Water for Elephants is a slick and proficient romantic drama that smacks of golden era Hollywood with its clear-cut love story and elaborate sets. The movie is based on Sara Gruen’s novel and is set in America in 1931 in the middle of the great depression. It’s a straight forward tale of a boy, Jacob, who loses his parents to a fatal car crash which leaves him homeless. Having run away before his final veterinary exam at University, Jacob winds up joining the Benzini Brothers circus. Once there, the bullish owner, August, takes a shine to him and he soon becomes the circus’ in-house Vet. However, things get more complicated when Jacob falls in love with August’s beautiful wife Marlena, the star of the show.
August brings in a bull Elephant called Rosie in a bid to turn the ailing circus’ luck around which ultimately brings Marlena and Jacob closer together. Eventually, after several stolen glances and close calls, the two of them finally kiss. Naturally, under the watchful eye of August, it is not long before their romance is finally rumbled and the circus proves to no longer be safe for Jacob. This plot may sound a touch run-of-the-mill, but what saves the film from mediocrity is the astonishing attention to period detail that provides a gorgeously authentic snapshot of depression-era America.

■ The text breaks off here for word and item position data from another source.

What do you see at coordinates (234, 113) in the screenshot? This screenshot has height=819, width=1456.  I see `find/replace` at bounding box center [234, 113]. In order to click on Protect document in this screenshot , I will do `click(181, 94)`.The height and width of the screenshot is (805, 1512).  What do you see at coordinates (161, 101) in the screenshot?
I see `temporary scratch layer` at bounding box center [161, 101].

The blossoming romance that is at the centre of the film’s plot is well rendered thanks primarily to strong performances from its three leads. Both Robert Pattinson and Reese Witherspoon play their roles well, with Pattinson the naïve and yet charming young runaway and Witherspoon the glamorous star of the travelling circus. Chrisopher Waltz is especially good as the circus’ ringmaster and owner, the intimidating and charismatic bully August. August is an unpredictable livewire who thinks nothing of throwing his men off the moving train in the middle of the night to save money. There’s a stand out scene where Rosie has panicked mid performance and run out of the big top, so an incensed August storms to her trailer and beats her severely. The sheer intense anger exuding from Waltz is pitch perfect and he gives a great air of menace to all of August’s scenes from here on in. No other roles in the film get any character development as such. Like the star vehicles of yesteryear, it’s only the three marquee names that our requiring our attention.

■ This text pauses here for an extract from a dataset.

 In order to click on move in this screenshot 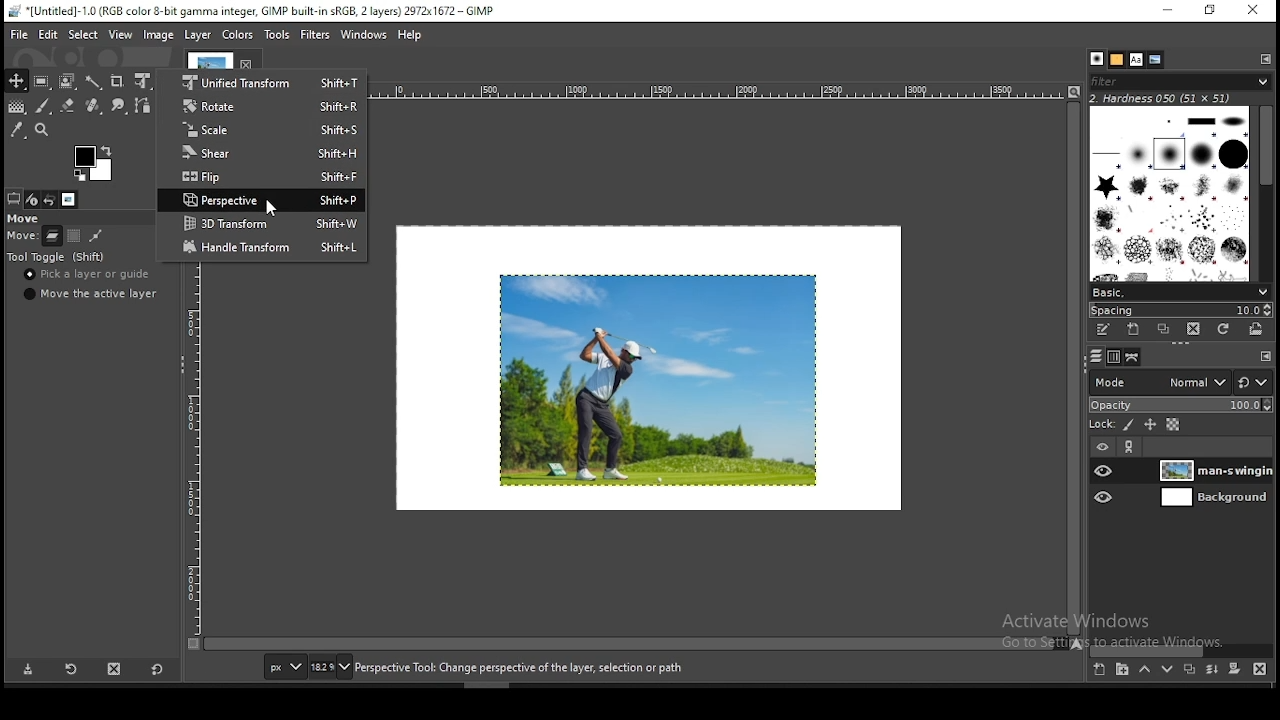, I will do `click(20, 236)`.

Despite these strong performances though, the film does seem to lack a certain spark. Whilst the plot is perfectly adequate and keeps the attention, it does suffer from being highly predictable. You can see each new development coming a mile off and there are no surprises at all along the way. In many ways, it is a simple love story that wouldn’t look out of place in umpteen made-for-TV dramas. It’s very family friendly and the down and dirty world of the traveling circus would perhaps have benefited from a bit more grit. It would have been nice to really get a glimpse of the life these circus folks lived on the road, but due to the film’s nature, the focus is always squarely on the routines of our leads.
As I mentioned previously though, Water for Elephants main strength is its lavish sets and costumes which give the whole film a tremendous air of authenticity. It is genuinely refreshing to see a film such as this in amidst the various franchises and sequels that dominated the big screen this year so far. A film that puts its faith in its lead actors and relies on intricately designed sets rather than CG green screens. Production Designer Jack Fisk and Director Francis Lawrence deserve a great deal of praise for creating such a believable working circus. One of this disc’s extras is an insightful documentary called ‘Raising the Tent’ which chronicles the painstaking lengths these two guys and their crew went to to bring the Benzini circus to life.
Water for Elephants is a film that looks spectacular, but doesn’t quite have the inventive storyline to match. It is not a classic by any stretch, but is a perfectly enjoyable Sunday afternoon film for the whole family.